_EXERCISE BRIEF_
Find the word "computer" below. Copy each line that has it.

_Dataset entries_
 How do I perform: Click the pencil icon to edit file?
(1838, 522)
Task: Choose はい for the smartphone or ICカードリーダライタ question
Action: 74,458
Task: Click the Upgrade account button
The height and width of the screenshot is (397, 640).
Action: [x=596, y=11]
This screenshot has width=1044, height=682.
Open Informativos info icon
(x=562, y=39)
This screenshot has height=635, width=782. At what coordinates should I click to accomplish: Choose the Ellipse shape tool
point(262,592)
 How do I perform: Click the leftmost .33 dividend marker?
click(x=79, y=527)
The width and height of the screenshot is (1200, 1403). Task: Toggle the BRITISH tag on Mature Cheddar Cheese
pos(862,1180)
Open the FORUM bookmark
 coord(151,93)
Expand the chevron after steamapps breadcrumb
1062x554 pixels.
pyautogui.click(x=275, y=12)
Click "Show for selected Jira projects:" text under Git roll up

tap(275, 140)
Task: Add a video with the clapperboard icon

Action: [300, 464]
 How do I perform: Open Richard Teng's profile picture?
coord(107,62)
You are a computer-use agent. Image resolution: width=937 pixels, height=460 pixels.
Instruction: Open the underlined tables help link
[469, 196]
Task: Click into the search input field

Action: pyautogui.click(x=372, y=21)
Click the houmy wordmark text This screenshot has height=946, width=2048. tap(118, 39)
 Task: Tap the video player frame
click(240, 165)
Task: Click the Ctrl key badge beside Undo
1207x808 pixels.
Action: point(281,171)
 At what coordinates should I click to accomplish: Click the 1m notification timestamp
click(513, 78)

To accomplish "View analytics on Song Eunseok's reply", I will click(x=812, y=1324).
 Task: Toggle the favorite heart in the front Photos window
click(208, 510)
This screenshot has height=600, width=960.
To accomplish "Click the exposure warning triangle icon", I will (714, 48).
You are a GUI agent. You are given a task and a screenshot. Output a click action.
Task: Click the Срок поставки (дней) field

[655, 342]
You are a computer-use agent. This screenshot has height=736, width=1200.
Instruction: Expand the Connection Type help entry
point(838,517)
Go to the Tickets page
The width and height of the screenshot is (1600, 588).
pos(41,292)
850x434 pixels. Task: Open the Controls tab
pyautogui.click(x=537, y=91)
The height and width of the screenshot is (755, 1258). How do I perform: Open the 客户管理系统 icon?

_SOLUTION TO THE EXERCISE_
You are a computer-use agent. Image resolution: width=937 pixels, height=460 pixels.
You are a computer-use agent. This screenshot has height=736, width=1200.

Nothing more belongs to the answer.